Miró el salpicadero y vio que eran las 16.10. La temperatura continuaba siendo de veinticinco grados centígrados.

Cuarenta minutos después vio las salidas a Florence y a la I-20 con dirección a Columbia y Atlanta. Había memorizado partes de un mapa de carreteras del sur, de modo que podía dar destinos falsos pero plausibles a cualquiera que se lo pidiese. Ahora que estaba pasando ante la carretera interestatal que conducía a Columbia y Atlanta, su siguiente falso destino sería Charleston o Savannah.

En cualquier caso, tenía un buen mapa de carreteras en la guantera, y tenía el navegador por satélite, si necesitaba refrescar la memoria.

Jalil observó que el tráfico era más intenso en torno a la ciudad de Florence, y recibió con agrado la presencia de los otros vehículos después de tantos kilómetros de sentirse desprotegido.

No había visto ningún coche policial, a excepción del que apareció en el peor momento posible, cuando las cuatro zorras del descapotable se habían puesto a su lado.

Sabía, sin embargo, que en la carretera había coches policía les sin distintivos, aunque nunca había visto ninguno ocupado por policías.

Había conducido con más aplomo tras haber salido de Nueva Jersey, y podía imitar la forma de conducir de quienes lo rodeaban.
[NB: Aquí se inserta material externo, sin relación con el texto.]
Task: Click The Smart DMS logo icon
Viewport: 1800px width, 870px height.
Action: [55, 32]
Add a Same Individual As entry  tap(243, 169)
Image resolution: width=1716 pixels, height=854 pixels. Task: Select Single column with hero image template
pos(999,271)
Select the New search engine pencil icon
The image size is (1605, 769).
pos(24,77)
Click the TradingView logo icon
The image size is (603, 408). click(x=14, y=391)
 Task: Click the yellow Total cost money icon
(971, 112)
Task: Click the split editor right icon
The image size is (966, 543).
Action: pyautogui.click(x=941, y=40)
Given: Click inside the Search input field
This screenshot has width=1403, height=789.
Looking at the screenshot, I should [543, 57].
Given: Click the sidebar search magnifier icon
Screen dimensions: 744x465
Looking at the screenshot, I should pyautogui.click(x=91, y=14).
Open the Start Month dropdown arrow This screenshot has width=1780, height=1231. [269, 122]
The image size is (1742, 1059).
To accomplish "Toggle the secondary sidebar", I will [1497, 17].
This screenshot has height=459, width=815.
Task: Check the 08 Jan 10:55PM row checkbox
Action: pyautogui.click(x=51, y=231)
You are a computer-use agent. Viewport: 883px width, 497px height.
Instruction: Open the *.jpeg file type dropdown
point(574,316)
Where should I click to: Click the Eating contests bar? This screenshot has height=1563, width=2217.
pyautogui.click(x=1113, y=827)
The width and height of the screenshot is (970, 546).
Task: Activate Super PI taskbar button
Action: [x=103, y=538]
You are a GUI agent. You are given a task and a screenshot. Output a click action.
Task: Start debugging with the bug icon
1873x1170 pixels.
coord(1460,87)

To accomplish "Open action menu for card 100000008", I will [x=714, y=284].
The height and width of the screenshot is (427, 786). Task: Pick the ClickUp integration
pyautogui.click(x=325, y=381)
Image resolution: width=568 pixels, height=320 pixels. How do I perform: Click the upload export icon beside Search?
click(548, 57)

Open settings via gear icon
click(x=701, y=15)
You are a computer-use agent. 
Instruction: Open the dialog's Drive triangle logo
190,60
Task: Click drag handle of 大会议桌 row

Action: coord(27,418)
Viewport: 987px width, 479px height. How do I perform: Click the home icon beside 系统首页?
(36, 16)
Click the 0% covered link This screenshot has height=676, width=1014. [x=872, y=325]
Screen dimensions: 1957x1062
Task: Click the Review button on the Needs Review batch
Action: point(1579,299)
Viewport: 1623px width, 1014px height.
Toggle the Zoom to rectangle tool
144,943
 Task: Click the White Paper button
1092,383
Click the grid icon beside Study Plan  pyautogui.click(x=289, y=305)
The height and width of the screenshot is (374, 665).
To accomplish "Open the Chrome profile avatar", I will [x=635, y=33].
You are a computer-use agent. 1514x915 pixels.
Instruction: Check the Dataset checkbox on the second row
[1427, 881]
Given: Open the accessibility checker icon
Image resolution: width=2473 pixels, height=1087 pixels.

Había una sorprendente cantidad de personas mayores al volante, observó, cosa que rara vez se veía en Europa ni en Libia. Los viejos conducían muy mal.

Había asimismo muchos jóvenes con coches, lo que tampoco era frecuente en Europa ni en Libia. También los jóvenes conducían mal, pero de forma diferente que los viejos.

Muchas mujeres conducían también en Estados Unidos. En Europa había mujeres conductoras, pero no tantas como aquí. Increíblemente, había visto mujeres conduciendo coches en los que iban hombres, cosa que rara vez se veía en Europa, y nunca en Libia, donde casi ninguna mujer conducía. Las mujeres conductoras, decidió, eran competentes pero un tanto erráticas a veces y con frecuencia agresivas…, como las putas que lo habían alcanzado en Carolina del Norte.

Jalil creía que los norteamericanos habían perdido el control de sus mujeres. Recordó las palabras del Corán: «Los hombres tienen autoridad sobre las mujeres porque Alá ha hecho a aquéllos superiores a éstas, y porque los hombres gastan su riqueza en mantener a las mujeres. Las buenas mujeres son obedientes. Ocultan sus partes secretas porque Alá las ha ocultado. En cuanto a las mujeres de las que temáis desobediencia, amonestadlas, dejadlas solas en el lecho y pegadles. Después, si os obedecen, no hagáis nada más contra ellas.»